Tread Depth versus Braking Distance

If you inspect your car’s rubber once a month and don’t buy cheap, then your odds of stopping short will improve dramatically when some wildebeest pulls out in front of you.

Tread Depth versus Braking Distance

Your ability to stop will be governed to an extent by your car’s braking system and the adhesion of your tyres. Surprisingly, your car’s weight has little to do with stopping in a straight line, but heavier cars will encounter greater trouble stopping in a corner. Weight is generally a bad thing.

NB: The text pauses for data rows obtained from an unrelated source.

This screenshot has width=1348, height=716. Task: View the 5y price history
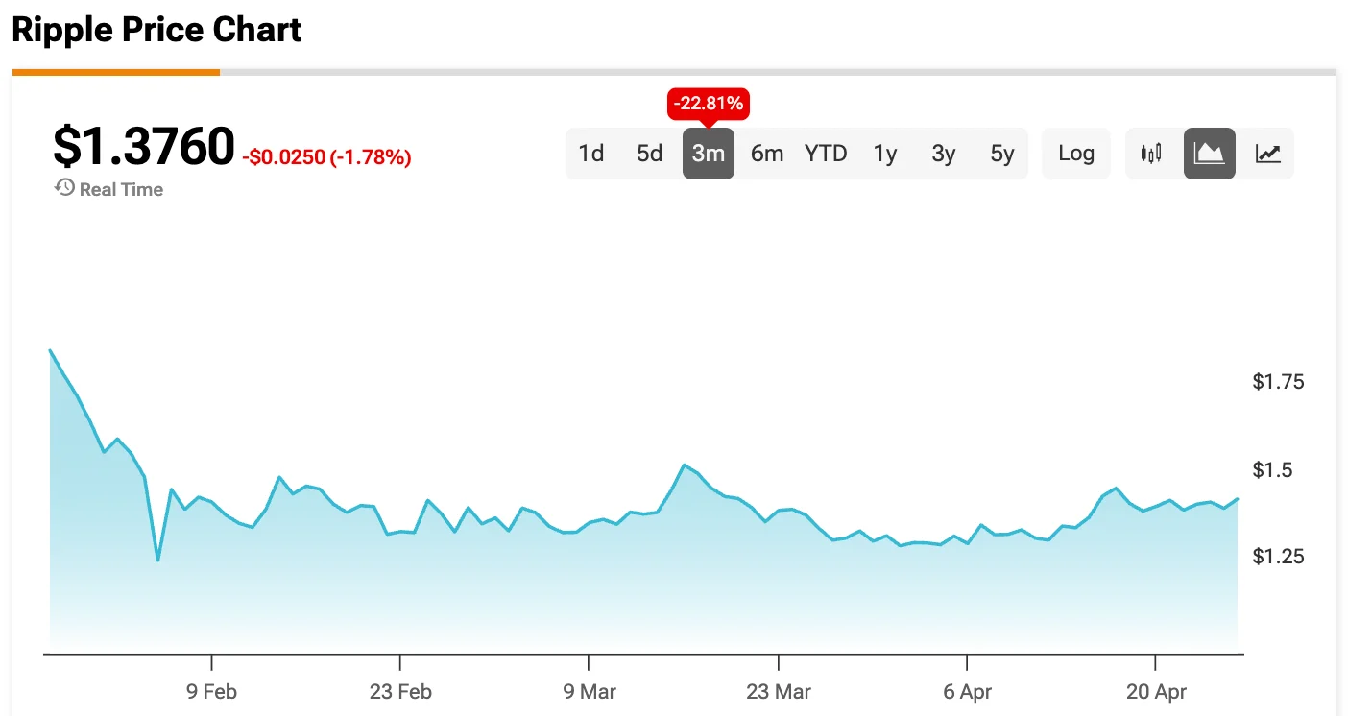click(x=1002, y=154)
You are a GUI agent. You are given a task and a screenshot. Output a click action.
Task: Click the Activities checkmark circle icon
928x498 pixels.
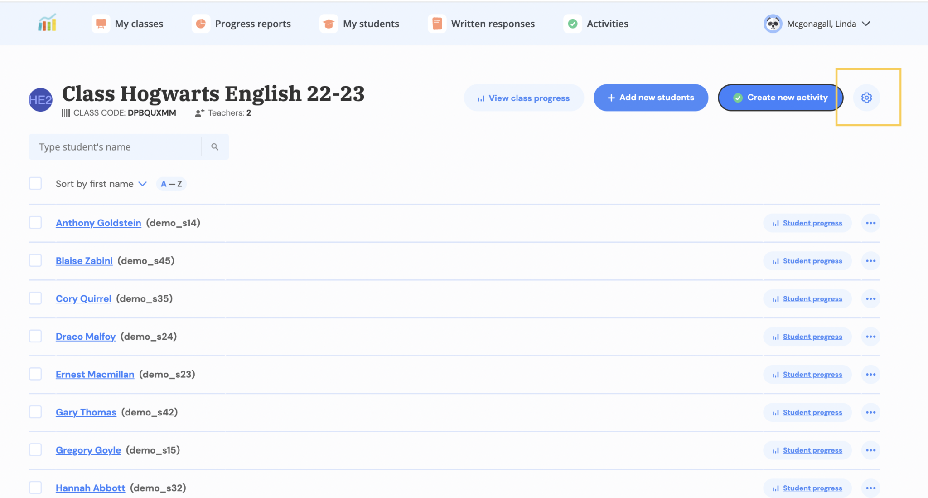click(572, 23)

Assuming that your car doesn’t fall to pieces, your main allies for stopping are your tyres. Their ability to grip is loosely defined by the variable conditions of the road surface, over which you have no control, and by the quality of your tyres, depending on their make, tread and inflation, all of which you do control. Admittedly not at the precise moment when you panic-brake and the adrenaline is fizzing in your fingertips.

However, if you inspect your car’s rubber once a month and don’t buy cheap, then your odds of stopping short will improve dramatically when some wildebeest pulls out in front of you. Boring but important: under-inflation can extend your braking distance by 10 per cent, more if the car is loaded up with passengers. It can also reduce cornering power by a third.

In the wet your braking distance is about 40 per cent longer when the tyres’ tread depth reaches the legal limit of 1.6mm, and beyond that you’ll need a parachute. It’s best to change tyres when at 3mm on summer tyres and 4mm on snow.